Tips on Investing

A common mistake people make is assuming that investing is for only the ‘rich’ class, so they postpone wealth management and fail to optimise their resources. With as little as 5000 Naira you can open a Sterling Recurring Deposit Account (SRDA) which is a high interest paying account that enables you put funds away for a long period of time at a high interest rate. Rather than waiting till you are rich, start investing now and join the rich.

TIP 1: Have a Plan
An investment plan is a road map on how you intend to achieve your wealth target. This plan must address both short term and long term investment objectives. It is usually best to develop a long term investment strategy highlighting the nature of investments you are willing to utilise.
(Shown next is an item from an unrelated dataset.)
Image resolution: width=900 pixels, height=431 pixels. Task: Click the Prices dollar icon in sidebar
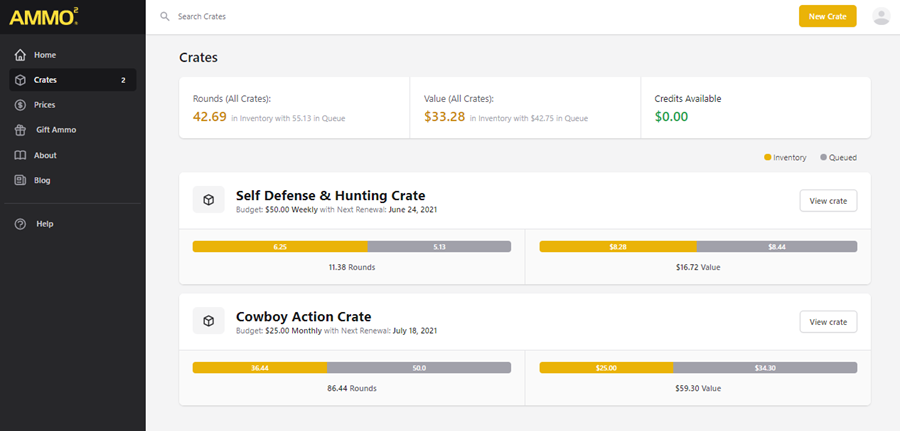(x=20, y=105)
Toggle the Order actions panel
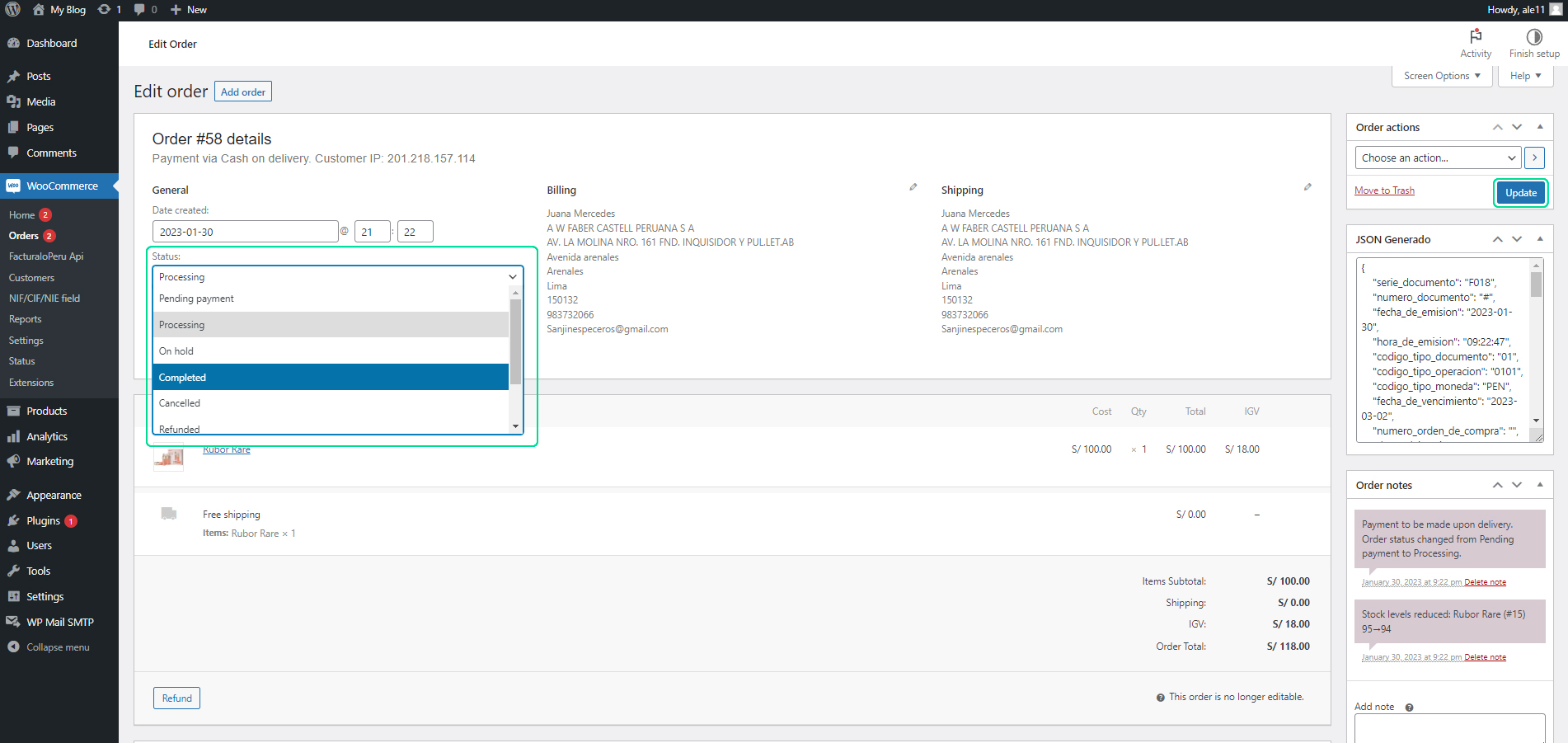This screenshot has height=743, width=1568. point(1539,127)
When doing this you must be mindful of the peculiarities of your financial situation, this would determine the kind of investments you can pursue. For instance, for someone with little income it may be difficult to invest in real estate using equity. Another key issue is ability to accept possible loss; this will determine your risk appetite. Individuals with low financial strength, high existing liability or high spending needs would typically have less risk appetite and may be better off with less risky but more liquid assets. But remember the higher the risk, the higher the return.

TIP 2: Seek Advice
Before pouring your hard earned cash into a bottomless pit, seek advice! Don’t ever invest in an asset without gaining understanding of the asset. For investors with low financial literacy it is always best to consult a financial expert before taking that plunge. If an investment seems too good to be true, it probably is; rather than being greedy probe the possible source of your return on investment. Finally, read financial literature to improve your understanding of investment products and you may be the one giving free investment advice in the future.

TIP 3: Diversify
Don’t put all your eggs in one basket
One of the cardinal rules of investing is diversification. This promotes risk reduction and ultimately maximisation of returns. For the average investor, an easy way to diversify your risk is by investing in a fund. This allows you own a stake of various asset classes at a much lower cost. It is always advisable to do proper research before selecting a fund manager. This can be done by searching the internet or simply asking more informed investors.

In summary, having good investments can be a source of financial security and should be the goal of every ambitious individual. The key is to start small, have a plan and stick to it.